▸ **TASK INSTRUCTIONS**: List all lines in the material below that contain "Choose".
═══ DATASET CONTENT ═══
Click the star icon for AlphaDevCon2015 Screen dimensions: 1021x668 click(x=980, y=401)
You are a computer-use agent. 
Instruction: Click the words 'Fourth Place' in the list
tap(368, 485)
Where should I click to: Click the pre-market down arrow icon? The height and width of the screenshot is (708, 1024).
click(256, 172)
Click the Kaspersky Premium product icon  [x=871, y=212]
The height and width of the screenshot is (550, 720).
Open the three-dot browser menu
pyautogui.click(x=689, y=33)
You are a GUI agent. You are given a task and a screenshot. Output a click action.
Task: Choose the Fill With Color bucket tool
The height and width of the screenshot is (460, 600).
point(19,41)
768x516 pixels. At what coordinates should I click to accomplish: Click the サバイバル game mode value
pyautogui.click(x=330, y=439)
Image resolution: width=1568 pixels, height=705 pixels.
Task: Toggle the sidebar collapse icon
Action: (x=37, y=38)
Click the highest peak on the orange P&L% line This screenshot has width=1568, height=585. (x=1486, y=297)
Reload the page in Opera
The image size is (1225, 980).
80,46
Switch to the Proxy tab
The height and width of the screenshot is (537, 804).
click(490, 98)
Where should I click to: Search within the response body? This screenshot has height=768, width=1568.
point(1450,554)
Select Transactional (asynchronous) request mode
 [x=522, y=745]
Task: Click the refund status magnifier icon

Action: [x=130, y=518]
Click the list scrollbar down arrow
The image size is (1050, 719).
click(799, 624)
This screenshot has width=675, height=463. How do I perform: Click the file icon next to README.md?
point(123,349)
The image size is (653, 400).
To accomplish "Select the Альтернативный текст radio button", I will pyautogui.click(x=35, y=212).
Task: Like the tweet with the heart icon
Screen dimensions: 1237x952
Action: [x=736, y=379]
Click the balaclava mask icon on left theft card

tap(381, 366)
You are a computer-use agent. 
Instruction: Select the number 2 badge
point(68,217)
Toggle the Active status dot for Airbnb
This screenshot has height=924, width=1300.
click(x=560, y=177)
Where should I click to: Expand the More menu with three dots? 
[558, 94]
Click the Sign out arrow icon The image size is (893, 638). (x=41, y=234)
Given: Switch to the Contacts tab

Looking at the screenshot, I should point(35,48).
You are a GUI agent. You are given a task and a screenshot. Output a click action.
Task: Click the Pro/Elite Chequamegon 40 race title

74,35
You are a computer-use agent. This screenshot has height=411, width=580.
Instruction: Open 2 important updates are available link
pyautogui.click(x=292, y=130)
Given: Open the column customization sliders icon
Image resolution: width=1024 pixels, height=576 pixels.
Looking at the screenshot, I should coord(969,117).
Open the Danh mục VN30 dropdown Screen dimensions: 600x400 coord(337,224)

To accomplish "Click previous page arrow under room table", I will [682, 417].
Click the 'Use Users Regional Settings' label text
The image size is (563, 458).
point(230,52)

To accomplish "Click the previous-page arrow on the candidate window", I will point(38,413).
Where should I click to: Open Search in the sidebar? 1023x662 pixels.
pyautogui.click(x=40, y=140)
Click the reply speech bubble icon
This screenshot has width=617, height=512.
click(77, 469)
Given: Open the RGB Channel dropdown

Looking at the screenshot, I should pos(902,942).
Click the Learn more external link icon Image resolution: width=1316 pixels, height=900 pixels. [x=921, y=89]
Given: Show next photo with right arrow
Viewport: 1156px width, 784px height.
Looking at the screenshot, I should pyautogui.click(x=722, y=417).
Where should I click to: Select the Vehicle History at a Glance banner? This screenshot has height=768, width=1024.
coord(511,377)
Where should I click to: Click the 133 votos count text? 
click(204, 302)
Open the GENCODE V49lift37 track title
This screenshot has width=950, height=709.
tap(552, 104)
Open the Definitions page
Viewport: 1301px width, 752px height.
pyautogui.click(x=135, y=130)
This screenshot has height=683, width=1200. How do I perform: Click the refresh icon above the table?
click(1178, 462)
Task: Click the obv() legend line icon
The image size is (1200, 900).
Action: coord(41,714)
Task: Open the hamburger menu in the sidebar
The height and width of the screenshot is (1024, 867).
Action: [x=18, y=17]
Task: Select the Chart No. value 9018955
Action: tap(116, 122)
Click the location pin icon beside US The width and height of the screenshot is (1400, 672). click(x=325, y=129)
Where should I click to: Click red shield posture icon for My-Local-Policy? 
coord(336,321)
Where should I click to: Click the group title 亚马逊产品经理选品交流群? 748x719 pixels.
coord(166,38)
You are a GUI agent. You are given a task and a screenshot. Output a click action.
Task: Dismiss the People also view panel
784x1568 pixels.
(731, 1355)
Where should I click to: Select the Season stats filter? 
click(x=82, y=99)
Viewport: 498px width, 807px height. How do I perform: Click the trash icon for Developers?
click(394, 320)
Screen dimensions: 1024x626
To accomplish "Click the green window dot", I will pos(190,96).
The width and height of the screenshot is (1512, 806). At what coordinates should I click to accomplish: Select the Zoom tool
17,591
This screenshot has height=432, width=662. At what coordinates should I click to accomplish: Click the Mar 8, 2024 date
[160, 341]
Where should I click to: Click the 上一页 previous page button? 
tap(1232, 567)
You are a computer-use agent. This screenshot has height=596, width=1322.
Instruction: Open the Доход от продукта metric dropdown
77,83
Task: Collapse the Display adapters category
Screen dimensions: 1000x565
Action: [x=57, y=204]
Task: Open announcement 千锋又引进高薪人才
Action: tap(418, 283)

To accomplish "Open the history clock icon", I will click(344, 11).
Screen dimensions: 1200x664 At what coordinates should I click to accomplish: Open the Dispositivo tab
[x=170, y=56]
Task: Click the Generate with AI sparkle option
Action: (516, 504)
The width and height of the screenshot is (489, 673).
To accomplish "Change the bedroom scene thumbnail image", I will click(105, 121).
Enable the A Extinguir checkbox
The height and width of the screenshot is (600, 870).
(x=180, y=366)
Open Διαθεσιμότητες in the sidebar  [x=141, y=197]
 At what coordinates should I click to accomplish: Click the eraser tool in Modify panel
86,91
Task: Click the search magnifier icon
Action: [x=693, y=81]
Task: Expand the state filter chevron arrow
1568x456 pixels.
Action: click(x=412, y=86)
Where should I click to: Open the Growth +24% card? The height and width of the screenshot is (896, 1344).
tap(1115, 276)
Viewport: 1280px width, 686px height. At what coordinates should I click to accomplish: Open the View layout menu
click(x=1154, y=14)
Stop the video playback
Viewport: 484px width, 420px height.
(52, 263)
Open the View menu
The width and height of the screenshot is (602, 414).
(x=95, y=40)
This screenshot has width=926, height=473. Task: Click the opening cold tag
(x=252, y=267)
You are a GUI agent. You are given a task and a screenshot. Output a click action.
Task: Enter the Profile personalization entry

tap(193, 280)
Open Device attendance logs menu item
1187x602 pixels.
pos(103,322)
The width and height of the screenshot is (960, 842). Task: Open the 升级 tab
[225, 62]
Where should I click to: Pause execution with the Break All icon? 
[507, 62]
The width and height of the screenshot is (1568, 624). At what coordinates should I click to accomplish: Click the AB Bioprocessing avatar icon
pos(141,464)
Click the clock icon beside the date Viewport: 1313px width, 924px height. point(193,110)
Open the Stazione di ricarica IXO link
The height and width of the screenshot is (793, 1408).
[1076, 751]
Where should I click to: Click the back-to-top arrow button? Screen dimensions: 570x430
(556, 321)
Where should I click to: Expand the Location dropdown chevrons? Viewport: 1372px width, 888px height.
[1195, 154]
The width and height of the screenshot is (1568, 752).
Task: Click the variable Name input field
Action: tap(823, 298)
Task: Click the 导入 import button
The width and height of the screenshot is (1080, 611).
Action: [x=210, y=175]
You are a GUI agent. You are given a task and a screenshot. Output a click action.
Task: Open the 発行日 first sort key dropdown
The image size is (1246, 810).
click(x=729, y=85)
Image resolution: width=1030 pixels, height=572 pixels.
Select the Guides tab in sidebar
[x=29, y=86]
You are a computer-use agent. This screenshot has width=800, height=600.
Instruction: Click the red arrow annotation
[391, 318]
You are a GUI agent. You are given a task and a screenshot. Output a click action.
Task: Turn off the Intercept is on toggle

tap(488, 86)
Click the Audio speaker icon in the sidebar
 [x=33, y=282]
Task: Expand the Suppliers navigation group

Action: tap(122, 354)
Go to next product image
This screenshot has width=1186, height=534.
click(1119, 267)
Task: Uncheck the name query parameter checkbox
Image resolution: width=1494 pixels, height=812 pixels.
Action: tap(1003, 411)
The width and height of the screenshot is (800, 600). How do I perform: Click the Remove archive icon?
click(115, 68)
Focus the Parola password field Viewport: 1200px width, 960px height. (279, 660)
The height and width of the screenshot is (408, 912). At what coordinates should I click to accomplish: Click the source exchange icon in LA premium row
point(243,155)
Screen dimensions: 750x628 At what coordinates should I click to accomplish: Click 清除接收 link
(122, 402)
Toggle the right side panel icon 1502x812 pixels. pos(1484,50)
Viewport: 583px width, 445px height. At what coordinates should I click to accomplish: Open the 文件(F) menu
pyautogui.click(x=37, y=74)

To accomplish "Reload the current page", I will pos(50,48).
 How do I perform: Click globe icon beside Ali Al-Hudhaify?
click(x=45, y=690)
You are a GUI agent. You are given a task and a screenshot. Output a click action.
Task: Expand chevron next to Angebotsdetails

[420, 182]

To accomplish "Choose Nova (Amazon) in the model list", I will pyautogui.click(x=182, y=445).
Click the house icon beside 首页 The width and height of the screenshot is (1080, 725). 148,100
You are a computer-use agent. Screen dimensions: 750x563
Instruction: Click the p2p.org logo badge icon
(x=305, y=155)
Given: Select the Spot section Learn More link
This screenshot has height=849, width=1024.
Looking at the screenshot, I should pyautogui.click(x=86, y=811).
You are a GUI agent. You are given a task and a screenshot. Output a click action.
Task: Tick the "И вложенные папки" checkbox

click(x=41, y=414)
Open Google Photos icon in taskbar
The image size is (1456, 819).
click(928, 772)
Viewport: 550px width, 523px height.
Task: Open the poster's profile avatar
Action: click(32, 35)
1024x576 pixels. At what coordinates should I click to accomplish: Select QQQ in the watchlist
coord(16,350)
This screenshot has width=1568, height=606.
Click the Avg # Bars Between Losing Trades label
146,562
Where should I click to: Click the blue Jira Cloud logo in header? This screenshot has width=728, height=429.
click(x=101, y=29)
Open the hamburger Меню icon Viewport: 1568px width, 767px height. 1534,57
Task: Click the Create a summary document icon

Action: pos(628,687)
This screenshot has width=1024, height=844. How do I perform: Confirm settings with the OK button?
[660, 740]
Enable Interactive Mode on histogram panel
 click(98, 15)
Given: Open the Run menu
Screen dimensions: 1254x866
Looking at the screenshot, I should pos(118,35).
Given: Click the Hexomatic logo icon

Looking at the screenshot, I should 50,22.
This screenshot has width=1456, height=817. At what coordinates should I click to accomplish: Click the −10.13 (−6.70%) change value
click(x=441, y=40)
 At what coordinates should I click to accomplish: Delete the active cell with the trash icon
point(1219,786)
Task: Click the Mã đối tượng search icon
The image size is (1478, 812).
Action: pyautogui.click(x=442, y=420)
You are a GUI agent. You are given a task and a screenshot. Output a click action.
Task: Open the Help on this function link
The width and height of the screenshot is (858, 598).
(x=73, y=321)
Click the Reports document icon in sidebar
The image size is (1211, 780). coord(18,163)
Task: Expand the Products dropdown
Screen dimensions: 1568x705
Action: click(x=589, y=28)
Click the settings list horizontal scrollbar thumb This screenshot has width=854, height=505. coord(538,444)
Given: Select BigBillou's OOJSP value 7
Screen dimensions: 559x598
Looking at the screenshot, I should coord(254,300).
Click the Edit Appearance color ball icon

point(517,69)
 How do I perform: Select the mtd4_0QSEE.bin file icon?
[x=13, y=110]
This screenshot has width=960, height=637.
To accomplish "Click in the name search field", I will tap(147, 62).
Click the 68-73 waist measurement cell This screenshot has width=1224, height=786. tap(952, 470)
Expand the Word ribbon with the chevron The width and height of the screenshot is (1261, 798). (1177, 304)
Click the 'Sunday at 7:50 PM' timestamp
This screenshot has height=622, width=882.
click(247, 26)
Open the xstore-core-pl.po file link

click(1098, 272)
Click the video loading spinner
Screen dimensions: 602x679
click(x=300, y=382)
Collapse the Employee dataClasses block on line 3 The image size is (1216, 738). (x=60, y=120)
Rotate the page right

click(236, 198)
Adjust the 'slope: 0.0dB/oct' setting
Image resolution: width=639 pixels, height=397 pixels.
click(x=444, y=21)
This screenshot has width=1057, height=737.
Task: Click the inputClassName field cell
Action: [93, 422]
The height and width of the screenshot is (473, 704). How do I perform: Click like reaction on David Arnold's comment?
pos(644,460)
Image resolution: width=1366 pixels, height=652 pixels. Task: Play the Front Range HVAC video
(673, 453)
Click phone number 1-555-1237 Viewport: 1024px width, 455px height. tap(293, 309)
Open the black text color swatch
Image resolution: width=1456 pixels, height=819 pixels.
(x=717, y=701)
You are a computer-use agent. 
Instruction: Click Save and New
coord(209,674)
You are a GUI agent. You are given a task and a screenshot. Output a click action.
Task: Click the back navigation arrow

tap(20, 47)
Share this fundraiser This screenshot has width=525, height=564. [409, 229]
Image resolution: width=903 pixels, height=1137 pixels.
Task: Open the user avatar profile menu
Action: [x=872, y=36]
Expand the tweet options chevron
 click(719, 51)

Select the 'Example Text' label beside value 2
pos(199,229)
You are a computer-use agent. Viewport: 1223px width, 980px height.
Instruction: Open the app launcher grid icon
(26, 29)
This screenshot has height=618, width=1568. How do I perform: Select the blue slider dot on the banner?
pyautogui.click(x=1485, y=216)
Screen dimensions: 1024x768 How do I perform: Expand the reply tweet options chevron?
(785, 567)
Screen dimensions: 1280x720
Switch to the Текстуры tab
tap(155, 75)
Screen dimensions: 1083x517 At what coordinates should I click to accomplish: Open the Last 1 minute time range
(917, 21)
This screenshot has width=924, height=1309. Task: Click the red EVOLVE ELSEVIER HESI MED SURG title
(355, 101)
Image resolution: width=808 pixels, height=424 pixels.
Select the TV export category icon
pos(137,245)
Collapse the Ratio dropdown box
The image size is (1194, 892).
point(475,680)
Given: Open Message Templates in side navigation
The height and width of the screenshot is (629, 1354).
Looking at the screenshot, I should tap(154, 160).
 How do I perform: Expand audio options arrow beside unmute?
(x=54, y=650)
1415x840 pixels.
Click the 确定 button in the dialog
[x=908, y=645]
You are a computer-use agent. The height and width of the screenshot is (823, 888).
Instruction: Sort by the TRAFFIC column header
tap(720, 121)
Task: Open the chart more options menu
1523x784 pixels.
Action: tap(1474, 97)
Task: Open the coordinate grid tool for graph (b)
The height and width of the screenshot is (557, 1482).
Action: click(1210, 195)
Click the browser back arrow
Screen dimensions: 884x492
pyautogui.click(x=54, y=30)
═══
▸ **YOUR SOLUTION**:
Task: Choose the Fill With Color bucket tool
To accomplish "Choose Nova (Amazon) in the model list", I will pyautogui.click(x=182, y=445).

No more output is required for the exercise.